The European Union (EU) Data Protection Directive (DPD) regulates the processing and free movement of personal data within the EU. Canada’s Personal Information Protection and Electronic Documents Act (PIPEDA) regulates the consent and use of personal data. These were among the first privacy laws to be enacted. But the General Data Privacy Regulation (GDPR) from the EU, which protects consumer data of EU residents, is the law that attracted the most international attention.
Since these laws were enacted, many other countries are putting in place their own additional privacy laws. Here are just a few examples:
- Canada: Personal Health Information Protection Act (PHIPA)
- Australia: Consumer Data Rights (CDR)
- China: Right of Privacy and Personal Information Protection as part of the Cyber Security Law
- India: Personal Data Protection Bill (PDPB)
- Brazil: Lei Geral de Proteção de Dados / General Personal Data Protection Law (LGPD)
- United States: California Consumer Privacy Act (CCPA)
The GDPR covers data protection and privacy in the European Union and the European Economic Area (EEA). It also addresses the transfer of personal data outside the EU and EEA. It provides guidelines for data transparency, purpose limitation, data minimization, accuracy, storage time limitations, integrity and confidentiality, and accountability by a data controller or data protection officer. The GDPR essentially creates a privacy framework.
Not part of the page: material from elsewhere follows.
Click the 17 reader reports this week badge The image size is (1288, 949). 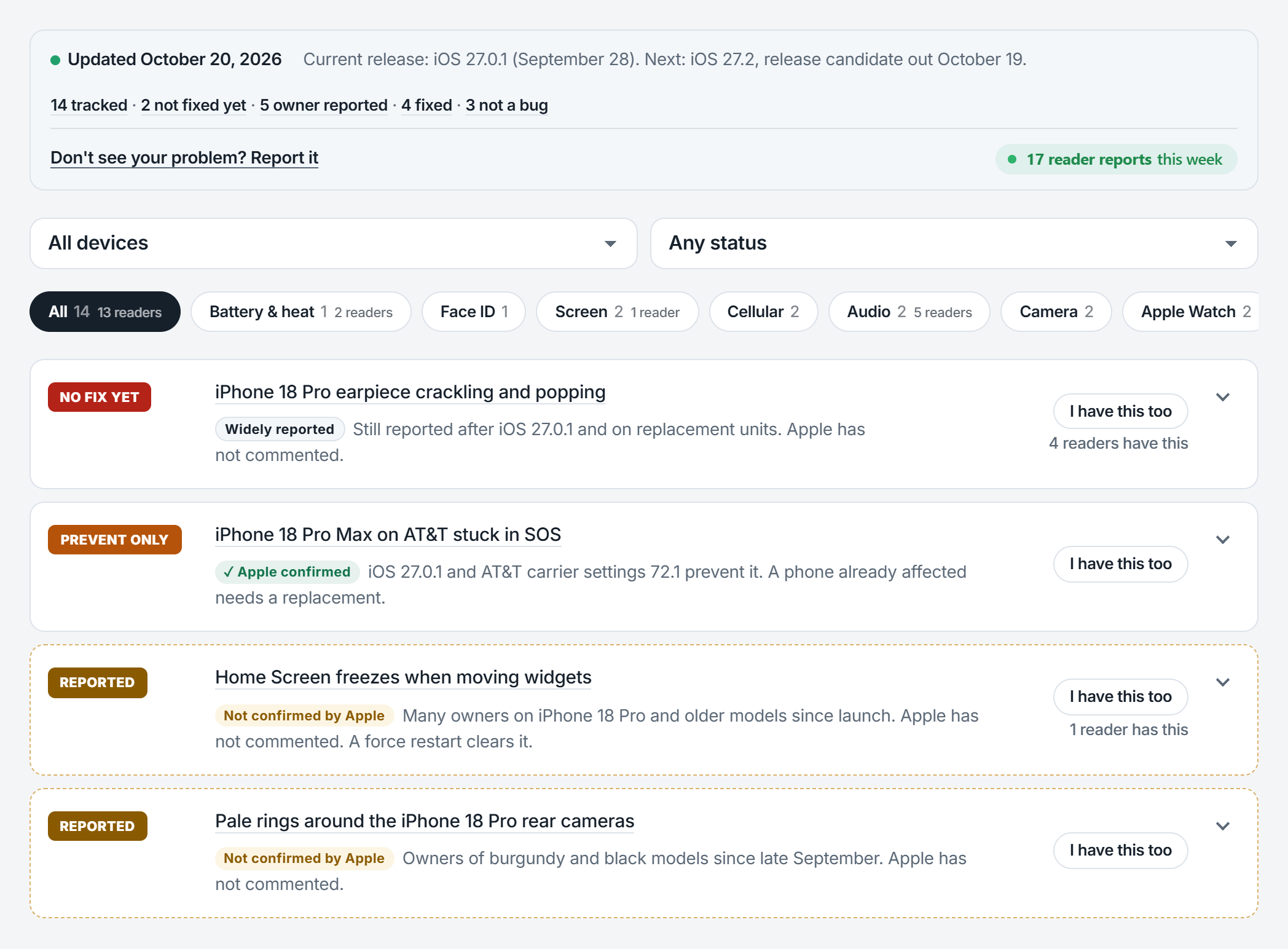click(x=1116, y=159)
For example, to comply with Article 25 of GDPR, companies must implement “privacy by design” principles, which state privacy should be considered at every point in the process. The GDPR imposes fines on organizations that don’t adhere to its data protection and privacy laws
The CCPA received a lot of attention because it’s the first strong privacy regulation in the U.S. It ensures several privacy rights to consumers who live in California, and it affects organizations worldwide that serve California residents. Its main goal is to give California residents control of their personal information and how it is used. To achieve this, it introduces five fundamental rights: The right to disclosure, to deletion, to access, to opt-out, and to nondiscrimination. In addition, CCPA introduces significant fines and sanctions for noncompliance, and is applicable to businesses based in California, and potentially any business offering services to California residents.